3 Ways to Prove You Love Your Kids

No one had to convince you to love your children. 
 
It happened the first time you held or saw them and memorized every detail of their faces.
It happened when you heard them laugh for the first time or tell a joke.
It happened when their personalities seemed to show up overnight.  
 
But there’s something inside of us that wants our kids to really know how much they are loved. The problem is, that seems impossible—they’re kids. They might never understand or appreciate the depth of our love for them. 
 
But a kid doesn’t have to understand or appreciate a parent’s love to be affected by it. So, maybe the best thing we can do for our kids is not to get them to understand how much we love them, but to prove to them that we love them enough.
 
How? By showing up.
 
We can show up predictably.
Whatever your work, school, or activity schedule, you can show up in predictable ways. It’s how you greet them in the morning, how you meet them at the end of the school day, how you end the day together, and how you spend your weekend. It’s the small ways you show up in their world, day after day, week after week, that communicate love.
 
We can show up mentally.
Okay…this won’t apply all the time. There are some times when our mental energy is somewhere else—that’s just life.

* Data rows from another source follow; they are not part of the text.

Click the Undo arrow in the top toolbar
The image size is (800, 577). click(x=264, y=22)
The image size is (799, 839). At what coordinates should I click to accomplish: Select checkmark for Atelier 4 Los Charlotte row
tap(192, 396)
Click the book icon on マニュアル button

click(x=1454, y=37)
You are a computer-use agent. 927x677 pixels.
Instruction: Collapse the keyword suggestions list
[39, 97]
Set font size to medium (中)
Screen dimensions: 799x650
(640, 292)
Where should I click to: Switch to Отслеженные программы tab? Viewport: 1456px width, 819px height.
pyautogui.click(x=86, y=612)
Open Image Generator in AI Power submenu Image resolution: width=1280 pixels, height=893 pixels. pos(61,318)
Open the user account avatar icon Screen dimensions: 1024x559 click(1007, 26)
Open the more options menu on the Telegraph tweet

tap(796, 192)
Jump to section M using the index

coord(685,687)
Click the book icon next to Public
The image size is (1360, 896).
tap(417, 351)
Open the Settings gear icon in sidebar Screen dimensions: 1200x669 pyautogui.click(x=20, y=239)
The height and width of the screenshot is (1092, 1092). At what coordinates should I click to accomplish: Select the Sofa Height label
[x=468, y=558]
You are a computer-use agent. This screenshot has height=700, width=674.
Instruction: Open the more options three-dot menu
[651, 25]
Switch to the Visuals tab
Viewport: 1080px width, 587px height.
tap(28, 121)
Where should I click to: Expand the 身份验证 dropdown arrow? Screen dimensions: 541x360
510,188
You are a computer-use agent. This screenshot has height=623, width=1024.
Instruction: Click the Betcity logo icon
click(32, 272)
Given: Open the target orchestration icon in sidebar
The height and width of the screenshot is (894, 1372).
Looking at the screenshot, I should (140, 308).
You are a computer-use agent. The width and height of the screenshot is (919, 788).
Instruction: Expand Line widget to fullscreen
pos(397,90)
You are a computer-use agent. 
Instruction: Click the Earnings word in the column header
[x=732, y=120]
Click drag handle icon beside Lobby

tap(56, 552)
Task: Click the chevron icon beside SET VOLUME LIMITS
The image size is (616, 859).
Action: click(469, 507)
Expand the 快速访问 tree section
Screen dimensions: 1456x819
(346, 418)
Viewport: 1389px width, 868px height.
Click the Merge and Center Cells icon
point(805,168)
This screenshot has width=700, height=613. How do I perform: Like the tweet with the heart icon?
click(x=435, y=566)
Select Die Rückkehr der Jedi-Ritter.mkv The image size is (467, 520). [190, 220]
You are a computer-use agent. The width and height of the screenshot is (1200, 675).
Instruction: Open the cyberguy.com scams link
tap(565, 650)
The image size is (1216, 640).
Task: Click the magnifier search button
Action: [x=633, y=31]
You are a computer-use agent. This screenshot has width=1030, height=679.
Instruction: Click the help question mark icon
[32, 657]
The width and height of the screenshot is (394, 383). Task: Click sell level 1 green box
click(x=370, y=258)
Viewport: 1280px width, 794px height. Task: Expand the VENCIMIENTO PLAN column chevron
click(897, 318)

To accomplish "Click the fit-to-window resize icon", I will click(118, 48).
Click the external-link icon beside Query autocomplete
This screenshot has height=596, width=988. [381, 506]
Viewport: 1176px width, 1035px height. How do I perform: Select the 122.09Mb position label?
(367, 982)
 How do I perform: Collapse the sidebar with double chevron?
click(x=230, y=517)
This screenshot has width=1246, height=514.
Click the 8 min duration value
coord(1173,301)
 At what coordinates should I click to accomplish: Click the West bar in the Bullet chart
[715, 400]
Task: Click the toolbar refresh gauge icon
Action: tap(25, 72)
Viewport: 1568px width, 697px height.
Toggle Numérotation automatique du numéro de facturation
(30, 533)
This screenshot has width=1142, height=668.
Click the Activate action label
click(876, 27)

But there are moments when we can show up mentally more than others. We can plan strategic moments to disconnect and focus on what our kids have to say. One of the best times to show up mentally might be riding in the car. Some research actually shows that conversations happen more easily when we don’t have direct eye contact.
 
We can show up randomly.
These are the really fun moments. The surprises. It can be an unexpected note in their lunchbox or a text in the middle of the day. It can be a non-traditional dinner night doing exactly what they want to do. Whatever it is, when you show up randomly, you have an opportunity to show your kid you are thinking about them when they least expect it.
 
Even if your kids never really appreciate the deep down love you have for them, be encouraged. By showing up predictably over time, giving them our attention, and showing up in unpredictable ways, we can show our children we love them enough. And not only that, we can help them understand they are lovable, that they have value, and that they are worth it.